ISSM-SESAW v1.0: mesh-based computation of gravitationally consistent sea level and geodetic signatures caused by cryosphere and climate driven mass change

Abstract

Abstract. A classical Green's function approach to computing gravitationally consistent sea level variations, following mass redistribution on the earth surface, employed in contemporary state-of-the-art sea-level models naturally suits the spectral methods for numerical evaluation. The capability of these methods to resolve high wave number features such as small glaciers is limited by the need for large numbers of pixels and high-degree (associated Legendre) series truncation. Incorporating a spectral model into (components of) earth system models that generally operate on an unstructured mesh system also requires cumbersome and repetitive forward and inverse transform of solutions.

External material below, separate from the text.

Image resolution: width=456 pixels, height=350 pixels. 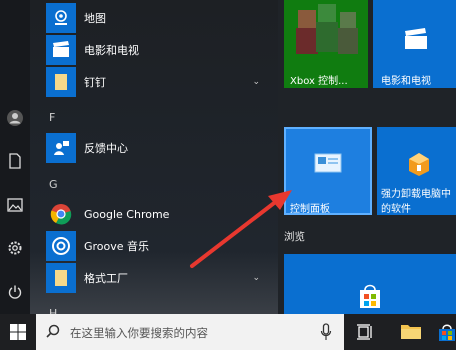 I want to click on annotation-arrow, so click(x=241, y=229).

In order to overcome these limitations of contemporary models, we present a novel computational method that functions efficiently on a flexible mesh system, thus capturing the physics operating at kilometer-scale yet capable of simulating geophysical observables that are inherently of global scale with minimal computational cost. The model has numerous important geophysical applications. Coupling to a local mesh of 3-D ice-sheet model, for example, allows for a refined and realistic simulation of fast-flowing outlet glaciers, while simultaneously retaining its global predictive capability. As an example model application, we provide time-varying computations of global geodetic and sea level signatures associated with recent ice sheet changes that are derived from space gravimetry observations.